Dopo tre mesi consecutivi d’inflazione, l’economia dell’Eurozona è sempre più dipendente dal buon andamento dei mercati d’Oltreoceano per contrastare il calo della spesa interna su suolo nazionale. Rimane incerta anche la permanenza della Grecia nell’area, nonostante la proroga quadrimestrale del programma di salvataggio concessa dagli altri Paesi membri. Eppure, potrebbe essere proprio questo il momento migliore per investire nella ripresa europea. E che questo stia già succedendo, lo dice il mercato. “Tanto che persino i fondi pensione stanno incrementando la loro esposizione verso il mercato azionario”, afferma Massimo Baggiani, responsabile equity a livello internazionale di Symphonia SGR. Un esempio? Dopo mesi di rumor in circolazione sui mercati, il fondo pensioni statale giapponese (Gpif) ha raddoppiato la propria esposizione sull’azionario, sia nipponico sia straniero. In particolare, il Gpif ha aumentato gli investimenti in titoli azionari europei, portandoli dal 12% al 25% del totale, e ha tagliato invece la quota destinata alle obbligazioni domestiche dal 60% al 35%.

Spiega il gestore: “ci sono fattori tecnici importanti a supporto di una naturale convergenza verso l’azionario Europa. Basti guardare ai flussi e ai fondamentali sugli utili delle società che dovrebbero dare supporto al mercato. I settori che troviamo più interessanti sono quello ciclico e quello finanziario. C’è ancora spazio in Europa dove i titoli hanno più leva e hanno valutazioni ancora a sconto”. Un buon posizionamento sull’economia europea in ripresa, in altre parole, dovrebbe prevedere un’asset allocation caratterizzata da un orientamento ciclico, con valorizzazioni ragionevoli. Intanto, sul fronte USA, il mercato del lavoro è in forte espansione e l’economia cresce a un tasso di circa il 3%. La Fed probabilmente mercoledì farà riferimento al fatto di rimanere ancora pazienti in merito al possibile rialzo dei tassi di interesse e una prima mossa in tal senso seguirà poi a giugno.
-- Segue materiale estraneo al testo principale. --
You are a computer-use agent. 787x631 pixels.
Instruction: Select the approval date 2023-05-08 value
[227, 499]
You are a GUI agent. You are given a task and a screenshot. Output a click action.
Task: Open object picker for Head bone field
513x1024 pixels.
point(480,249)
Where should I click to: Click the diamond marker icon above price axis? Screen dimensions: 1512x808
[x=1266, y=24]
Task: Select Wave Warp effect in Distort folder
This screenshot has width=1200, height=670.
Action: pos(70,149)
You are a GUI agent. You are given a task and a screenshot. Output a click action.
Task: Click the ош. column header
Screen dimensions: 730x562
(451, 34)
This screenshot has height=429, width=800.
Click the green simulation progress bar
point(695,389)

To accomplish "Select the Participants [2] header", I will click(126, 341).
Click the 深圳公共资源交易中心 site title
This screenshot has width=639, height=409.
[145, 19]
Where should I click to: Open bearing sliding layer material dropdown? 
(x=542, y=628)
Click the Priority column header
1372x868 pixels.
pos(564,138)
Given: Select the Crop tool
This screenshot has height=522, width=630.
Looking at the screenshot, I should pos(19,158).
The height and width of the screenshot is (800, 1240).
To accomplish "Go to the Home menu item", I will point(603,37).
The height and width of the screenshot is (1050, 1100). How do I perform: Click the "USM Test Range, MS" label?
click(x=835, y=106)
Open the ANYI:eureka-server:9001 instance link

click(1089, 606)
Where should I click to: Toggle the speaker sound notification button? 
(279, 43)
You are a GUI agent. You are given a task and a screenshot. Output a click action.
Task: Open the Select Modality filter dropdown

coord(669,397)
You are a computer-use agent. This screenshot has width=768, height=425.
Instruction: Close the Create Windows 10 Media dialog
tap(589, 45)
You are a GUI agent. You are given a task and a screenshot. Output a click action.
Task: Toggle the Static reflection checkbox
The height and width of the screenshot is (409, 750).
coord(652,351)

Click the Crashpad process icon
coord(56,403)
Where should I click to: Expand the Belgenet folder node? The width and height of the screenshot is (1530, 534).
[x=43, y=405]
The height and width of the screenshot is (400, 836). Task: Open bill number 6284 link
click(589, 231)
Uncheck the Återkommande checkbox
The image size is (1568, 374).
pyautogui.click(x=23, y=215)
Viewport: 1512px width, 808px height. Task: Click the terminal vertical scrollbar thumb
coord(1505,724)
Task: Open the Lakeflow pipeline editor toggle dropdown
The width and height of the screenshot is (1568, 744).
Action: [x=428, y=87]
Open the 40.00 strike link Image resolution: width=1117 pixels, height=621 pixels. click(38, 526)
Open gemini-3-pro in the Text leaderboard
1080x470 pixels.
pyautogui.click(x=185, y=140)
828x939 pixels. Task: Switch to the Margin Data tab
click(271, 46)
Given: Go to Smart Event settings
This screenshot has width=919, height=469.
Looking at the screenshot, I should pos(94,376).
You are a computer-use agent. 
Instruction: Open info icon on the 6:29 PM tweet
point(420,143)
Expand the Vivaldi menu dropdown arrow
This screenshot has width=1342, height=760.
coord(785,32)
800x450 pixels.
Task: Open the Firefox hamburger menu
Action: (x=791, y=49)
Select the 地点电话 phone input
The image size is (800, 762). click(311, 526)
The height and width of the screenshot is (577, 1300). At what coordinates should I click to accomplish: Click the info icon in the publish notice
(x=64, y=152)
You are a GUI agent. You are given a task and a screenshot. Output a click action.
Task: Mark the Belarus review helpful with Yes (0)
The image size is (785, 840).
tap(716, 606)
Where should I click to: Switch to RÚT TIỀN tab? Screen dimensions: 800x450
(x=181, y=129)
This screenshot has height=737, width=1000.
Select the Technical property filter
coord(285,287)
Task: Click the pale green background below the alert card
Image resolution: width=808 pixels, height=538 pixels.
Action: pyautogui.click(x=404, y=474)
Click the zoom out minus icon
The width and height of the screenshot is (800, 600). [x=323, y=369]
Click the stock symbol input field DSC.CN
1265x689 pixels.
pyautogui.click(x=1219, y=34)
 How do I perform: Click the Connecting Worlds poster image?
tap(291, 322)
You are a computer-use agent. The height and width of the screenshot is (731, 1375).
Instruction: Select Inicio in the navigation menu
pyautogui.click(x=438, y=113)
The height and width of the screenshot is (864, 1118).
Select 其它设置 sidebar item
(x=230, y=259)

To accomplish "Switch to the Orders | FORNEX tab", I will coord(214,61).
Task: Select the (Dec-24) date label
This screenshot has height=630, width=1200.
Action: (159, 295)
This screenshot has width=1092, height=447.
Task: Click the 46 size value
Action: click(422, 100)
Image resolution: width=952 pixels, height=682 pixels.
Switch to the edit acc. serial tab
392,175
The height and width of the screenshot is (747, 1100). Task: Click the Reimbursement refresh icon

Conclude Baggiani: “ci possiamo attendere un ampio arbitraggio dagli investitori e significativi aggiustamenti sui mercati sulla base di questo sviluppo. Gli spread di Bund e Treasuries si amplieranno ma almeno nell’Eurozona l’effetto avrà breve durata. Questo perché la BCE sta comprando titoli governativi sul mercato, con risultati significativi e immediati: rendimenti in forte calo, euro in caduta, l’appiattimento della curva dei rendimenti e tassi di inflazione in crescita”. La SGR infine, nell’ambito dell’edizione del 17° Premio Alto Rendimento, si è aggiudicata tre importanti premi: Fondi speculativi - miglior gestore – 1° classificato, Fondi italiani “Small”- miglior gestore – 3° classificato, miglior fondo Flessibili Total Return “Symphonia Fortissimo”.